### Data extract

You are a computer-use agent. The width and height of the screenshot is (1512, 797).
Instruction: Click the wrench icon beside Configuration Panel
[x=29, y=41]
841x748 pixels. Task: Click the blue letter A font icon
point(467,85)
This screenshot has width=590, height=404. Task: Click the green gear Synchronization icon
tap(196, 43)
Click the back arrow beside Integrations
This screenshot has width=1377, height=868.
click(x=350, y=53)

######

[Work task]
Restate word for word the lines running from the line that holds "Click the back arrow beside Integrations" to the final line of the entries.

[Your response]
Click the back arrow beside Integrations
This screenshot has width=1377, height=868.
click(x=350, y=53)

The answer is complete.